*** Opening INPUT ***
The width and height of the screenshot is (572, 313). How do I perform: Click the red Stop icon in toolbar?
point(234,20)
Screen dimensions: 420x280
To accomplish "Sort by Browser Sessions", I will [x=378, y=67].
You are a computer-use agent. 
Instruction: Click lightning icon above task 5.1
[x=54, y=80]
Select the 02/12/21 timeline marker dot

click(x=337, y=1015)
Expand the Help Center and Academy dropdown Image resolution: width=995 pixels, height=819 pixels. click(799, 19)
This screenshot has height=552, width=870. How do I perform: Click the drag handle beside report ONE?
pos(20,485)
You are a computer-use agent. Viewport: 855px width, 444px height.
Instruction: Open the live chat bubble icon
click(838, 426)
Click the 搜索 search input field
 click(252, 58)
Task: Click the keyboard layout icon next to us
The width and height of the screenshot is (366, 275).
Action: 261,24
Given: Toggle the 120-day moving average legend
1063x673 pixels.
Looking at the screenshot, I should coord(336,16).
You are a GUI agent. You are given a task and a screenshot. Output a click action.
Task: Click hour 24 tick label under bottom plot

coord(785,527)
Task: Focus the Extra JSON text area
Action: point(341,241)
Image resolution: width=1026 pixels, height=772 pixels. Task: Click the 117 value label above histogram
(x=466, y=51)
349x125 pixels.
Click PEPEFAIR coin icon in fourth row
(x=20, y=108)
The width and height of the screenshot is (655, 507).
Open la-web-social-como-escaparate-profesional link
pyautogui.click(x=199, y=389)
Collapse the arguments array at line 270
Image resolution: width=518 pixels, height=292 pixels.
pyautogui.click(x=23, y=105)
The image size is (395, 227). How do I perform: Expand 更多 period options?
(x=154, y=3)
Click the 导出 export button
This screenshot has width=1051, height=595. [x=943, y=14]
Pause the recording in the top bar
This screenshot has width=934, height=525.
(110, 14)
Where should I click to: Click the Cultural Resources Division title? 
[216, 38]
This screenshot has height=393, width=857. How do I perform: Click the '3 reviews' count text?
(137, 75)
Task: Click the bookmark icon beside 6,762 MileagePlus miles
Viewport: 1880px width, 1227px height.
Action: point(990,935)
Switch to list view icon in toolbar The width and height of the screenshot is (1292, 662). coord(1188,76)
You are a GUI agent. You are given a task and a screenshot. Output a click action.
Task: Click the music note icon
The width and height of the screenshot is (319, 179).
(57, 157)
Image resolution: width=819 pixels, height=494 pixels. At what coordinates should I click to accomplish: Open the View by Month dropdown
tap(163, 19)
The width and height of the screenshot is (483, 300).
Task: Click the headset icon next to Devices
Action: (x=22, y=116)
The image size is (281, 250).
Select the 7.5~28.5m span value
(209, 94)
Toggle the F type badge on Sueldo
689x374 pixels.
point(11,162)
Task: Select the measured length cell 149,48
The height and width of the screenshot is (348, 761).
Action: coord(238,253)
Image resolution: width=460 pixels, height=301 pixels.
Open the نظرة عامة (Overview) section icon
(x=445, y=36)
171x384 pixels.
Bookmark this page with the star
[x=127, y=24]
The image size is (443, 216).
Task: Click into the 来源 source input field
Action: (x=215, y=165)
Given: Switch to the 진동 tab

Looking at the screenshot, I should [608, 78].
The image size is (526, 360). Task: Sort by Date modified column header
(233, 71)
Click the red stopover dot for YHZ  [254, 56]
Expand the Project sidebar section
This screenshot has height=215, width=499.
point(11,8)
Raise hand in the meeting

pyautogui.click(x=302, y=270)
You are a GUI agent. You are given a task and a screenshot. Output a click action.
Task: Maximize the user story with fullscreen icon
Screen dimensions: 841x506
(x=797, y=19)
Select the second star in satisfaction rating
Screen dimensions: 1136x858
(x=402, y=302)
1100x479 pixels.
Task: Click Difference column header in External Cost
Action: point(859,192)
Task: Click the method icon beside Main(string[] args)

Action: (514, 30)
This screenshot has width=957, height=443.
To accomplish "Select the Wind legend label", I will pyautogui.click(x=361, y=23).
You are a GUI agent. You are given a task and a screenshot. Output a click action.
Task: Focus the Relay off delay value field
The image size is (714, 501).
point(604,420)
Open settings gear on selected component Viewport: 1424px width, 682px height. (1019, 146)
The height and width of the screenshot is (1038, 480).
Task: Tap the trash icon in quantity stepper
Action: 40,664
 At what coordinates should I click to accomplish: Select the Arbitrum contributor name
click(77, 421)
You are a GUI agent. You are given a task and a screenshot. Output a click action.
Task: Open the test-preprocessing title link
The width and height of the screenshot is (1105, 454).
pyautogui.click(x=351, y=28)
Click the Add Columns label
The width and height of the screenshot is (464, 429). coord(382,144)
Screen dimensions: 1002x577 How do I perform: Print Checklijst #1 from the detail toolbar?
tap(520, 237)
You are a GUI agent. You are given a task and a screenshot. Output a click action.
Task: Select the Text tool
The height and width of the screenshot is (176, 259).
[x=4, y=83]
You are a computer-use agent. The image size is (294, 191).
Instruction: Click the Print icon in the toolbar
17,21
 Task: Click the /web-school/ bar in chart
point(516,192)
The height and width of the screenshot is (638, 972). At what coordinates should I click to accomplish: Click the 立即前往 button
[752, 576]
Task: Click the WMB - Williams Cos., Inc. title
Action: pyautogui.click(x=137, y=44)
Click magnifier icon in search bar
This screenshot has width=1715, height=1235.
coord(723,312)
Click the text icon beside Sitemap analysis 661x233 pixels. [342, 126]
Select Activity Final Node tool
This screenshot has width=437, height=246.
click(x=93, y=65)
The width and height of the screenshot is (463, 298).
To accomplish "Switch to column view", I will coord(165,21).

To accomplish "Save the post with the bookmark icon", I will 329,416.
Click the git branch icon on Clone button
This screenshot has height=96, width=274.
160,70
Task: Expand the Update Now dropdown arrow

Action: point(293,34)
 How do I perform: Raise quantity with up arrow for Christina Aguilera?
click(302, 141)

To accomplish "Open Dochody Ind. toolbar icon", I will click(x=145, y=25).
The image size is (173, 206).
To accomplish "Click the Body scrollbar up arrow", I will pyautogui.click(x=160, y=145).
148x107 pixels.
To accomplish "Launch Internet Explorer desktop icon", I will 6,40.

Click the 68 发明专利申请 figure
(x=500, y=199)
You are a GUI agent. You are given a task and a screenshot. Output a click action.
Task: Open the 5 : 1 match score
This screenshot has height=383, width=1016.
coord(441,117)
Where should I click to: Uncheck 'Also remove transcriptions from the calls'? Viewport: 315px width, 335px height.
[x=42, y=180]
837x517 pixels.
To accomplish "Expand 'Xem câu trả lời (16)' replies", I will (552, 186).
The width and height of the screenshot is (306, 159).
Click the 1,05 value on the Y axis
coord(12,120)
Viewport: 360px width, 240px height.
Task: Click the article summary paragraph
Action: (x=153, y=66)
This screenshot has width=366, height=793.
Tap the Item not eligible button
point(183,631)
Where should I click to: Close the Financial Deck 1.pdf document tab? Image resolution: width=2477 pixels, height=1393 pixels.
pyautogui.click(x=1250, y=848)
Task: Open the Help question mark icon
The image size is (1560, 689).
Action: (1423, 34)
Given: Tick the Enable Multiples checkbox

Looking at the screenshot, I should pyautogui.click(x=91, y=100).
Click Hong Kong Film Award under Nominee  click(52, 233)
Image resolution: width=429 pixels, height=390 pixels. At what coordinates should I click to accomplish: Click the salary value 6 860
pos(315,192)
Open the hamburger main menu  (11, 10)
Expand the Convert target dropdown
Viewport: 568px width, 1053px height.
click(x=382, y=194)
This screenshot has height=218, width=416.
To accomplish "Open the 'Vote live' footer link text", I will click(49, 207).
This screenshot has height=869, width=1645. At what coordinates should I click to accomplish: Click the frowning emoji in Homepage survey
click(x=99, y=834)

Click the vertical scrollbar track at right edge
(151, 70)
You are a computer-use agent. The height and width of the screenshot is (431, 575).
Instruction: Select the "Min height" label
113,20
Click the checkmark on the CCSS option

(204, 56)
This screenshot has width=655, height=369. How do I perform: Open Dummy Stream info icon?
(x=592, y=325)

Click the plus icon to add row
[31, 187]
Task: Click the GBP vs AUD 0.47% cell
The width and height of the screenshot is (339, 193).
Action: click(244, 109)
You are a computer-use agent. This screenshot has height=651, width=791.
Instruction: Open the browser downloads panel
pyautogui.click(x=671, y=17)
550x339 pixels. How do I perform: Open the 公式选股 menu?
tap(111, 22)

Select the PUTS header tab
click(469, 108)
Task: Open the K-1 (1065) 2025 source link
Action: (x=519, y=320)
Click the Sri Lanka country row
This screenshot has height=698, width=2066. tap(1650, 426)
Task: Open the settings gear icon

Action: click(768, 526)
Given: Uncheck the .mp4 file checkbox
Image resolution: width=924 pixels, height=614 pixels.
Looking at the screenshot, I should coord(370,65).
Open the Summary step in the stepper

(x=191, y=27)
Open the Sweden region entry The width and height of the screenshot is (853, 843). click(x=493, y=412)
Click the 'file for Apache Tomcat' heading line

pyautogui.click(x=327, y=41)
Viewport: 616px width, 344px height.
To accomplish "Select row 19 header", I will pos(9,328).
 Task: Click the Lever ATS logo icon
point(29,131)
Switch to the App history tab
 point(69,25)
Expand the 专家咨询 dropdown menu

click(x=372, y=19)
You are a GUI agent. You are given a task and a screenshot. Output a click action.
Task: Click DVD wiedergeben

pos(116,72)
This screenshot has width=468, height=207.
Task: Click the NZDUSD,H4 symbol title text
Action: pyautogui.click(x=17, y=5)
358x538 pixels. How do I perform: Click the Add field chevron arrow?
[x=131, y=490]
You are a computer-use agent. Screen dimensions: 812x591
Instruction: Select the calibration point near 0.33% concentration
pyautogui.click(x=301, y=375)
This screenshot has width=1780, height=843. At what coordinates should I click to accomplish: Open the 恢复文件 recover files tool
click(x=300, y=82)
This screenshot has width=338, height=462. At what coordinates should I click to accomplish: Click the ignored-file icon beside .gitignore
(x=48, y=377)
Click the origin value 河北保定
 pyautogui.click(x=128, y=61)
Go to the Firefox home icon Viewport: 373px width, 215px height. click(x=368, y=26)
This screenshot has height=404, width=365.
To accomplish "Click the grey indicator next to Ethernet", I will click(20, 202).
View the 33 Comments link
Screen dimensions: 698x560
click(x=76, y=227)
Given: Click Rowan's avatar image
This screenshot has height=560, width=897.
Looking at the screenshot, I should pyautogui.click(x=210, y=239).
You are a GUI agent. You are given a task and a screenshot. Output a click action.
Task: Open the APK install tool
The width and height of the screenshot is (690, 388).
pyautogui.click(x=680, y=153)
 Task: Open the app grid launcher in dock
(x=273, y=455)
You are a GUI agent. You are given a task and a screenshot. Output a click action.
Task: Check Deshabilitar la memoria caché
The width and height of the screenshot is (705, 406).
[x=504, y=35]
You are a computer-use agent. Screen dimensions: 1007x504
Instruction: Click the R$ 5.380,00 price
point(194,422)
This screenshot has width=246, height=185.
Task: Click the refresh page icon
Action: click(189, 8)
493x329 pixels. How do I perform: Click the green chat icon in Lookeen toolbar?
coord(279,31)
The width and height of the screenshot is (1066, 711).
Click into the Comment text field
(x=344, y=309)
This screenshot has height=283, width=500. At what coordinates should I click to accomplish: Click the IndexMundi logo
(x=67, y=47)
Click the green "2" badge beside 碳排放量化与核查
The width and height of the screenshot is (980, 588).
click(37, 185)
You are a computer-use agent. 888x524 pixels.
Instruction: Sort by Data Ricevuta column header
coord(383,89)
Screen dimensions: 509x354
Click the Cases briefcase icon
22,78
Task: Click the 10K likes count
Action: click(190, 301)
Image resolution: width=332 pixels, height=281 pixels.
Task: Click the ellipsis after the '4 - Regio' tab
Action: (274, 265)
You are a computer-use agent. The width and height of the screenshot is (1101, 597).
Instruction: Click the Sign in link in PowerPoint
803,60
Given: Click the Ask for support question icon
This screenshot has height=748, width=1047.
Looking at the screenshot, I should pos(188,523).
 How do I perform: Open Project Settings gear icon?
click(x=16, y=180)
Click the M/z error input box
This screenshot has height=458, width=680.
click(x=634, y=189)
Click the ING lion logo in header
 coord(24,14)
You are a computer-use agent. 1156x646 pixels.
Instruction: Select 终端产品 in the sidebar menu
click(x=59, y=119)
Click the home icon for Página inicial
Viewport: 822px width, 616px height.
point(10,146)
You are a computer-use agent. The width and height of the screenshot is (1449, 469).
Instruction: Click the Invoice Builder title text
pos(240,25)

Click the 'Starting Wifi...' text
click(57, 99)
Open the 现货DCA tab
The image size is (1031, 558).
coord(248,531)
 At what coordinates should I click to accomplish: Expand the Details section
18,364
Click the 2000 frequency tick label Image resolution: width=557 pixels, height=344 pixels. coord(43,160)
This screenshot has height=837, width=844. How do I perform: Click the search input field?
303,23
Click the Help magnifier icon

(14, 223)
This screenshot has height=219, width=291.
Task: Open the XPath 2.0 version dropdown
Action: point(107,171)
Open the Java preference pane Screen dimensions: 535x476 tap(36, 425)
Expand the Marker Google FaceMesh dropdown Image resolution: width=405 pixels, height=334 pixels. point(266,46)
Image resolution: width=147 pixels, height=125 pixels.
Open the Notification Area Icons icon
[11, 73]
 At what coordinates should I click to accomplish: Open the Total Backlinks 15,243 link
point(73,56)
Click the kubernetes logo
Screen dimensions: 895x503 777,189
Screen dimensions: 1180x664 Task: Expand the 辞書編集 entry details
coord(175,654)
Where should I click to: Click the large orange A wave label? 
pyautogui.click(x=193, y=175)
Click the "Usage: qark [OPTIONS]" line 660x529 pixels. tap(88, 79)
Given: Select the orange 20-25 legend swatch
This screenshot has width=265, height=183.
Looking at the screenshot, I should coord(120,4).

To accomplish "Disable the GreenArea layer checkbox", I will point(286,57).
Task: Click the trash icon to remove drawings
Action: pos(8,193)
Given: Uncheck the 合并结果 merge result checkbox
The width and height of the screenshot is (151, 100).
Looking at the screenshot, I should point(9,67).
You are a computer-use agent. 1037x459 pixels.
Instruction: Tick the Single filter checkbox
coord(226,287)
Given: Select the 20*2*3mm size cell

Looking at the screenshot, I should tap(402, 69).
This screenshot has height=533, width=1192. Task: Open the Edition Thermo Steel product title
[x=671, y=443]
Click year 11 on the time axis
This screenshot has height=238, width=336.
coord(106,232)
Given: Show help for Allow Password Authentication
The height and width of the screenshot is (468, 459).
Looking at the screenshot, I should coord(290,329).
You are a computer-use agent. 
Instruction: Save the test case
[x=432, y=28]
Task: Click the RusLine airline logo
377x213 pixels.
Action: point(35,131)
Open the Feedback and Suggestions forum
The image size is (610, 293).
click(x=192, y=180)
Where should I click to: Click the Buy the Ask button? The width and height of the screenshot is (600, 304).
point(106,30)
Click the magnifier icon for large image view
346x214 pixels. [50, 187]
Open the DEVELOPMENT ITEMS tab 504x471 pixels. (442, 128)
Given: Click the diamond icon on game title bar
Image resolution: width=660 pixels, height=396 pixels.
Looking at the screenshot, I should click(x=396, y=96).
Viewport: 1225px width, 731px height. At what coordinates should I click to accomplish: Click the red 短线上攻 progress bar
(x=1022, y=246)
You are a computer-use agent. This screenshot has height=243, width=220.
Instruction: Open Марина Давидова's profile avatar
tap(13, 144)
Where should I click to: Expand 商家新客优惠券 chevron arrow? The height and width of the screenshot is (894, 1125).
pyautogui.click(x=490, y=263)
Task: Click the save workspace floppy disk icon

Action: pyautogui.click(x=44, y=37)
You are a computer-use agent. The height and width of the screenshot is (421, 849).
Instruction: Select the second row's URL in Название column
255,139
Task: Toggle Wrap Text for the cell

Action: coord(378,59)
*** Closing INPUT ***
BRIEF: Write out exactly the lines that fall from the line with "The width and height of the screenshot is (705, 406)." to the line with "You are a computer-use agent. 1156x646" in the records above, keeping both ends.

RESPONSE:
The width and height of the screenshot is (705, 406).
[x=504, y=35]
You are a computer-use agent. Screen dimensions: 1007x504
Instruction: Click the R$ 5.380,00 price
point(194,422)
This screenshot has width=246, height=185.
Task: Click the refresh page icon
Action: click(189, 8)
493x329 pixels. How do I perform: Click the green chat icon in Lookeen toolbar?
coord(279,31)
The width and height of the screenshot is (1066, 711).
Click into the Comment text field
(x=344, y=309)
This screenshot has height=283, width=500. At what coordinates should I click to accomplish: Click the IndexMundi logo
(x=67, y=47)
Click the green "2" badge beside 碳排放量化与核查
The width and height of the screenshot is (980, 588).
click(37, 185)
You are a computer-use agent. 888x524 pixels.
Instruction: Sort by Data Ricevuta column header
coord(383,89)
Screen dimensions: 509x354
Click the Cases briefcase icon
22,78
Task: Click the 10K likes count
Action: click(190, 301)
Image resolution: width=332 pixels, height=281 pixels.
Task: Click the ellipsis after the '4 - Regio' tab
Action: (274, 265)
You are a computer-use agent. The width and height of the screenshot is (1101, 597).
Instruction: Click the Sign in link in PowerPoint
803,60
Given: Click the Ask for support question icon
This screenshot has height=748, width=1047.
Looking at the screenshot, I should pos(188,523).
 How do I perform: Open Project Settings gear icon?
click(x=16, y=180)
Click the M/z error input box
This screenshot has height=458, width=680.
click(x=634, y=189)
Click the ING lion logo in header
 coord(24,14)
You are a computer-use agent. 1156x646 pixels.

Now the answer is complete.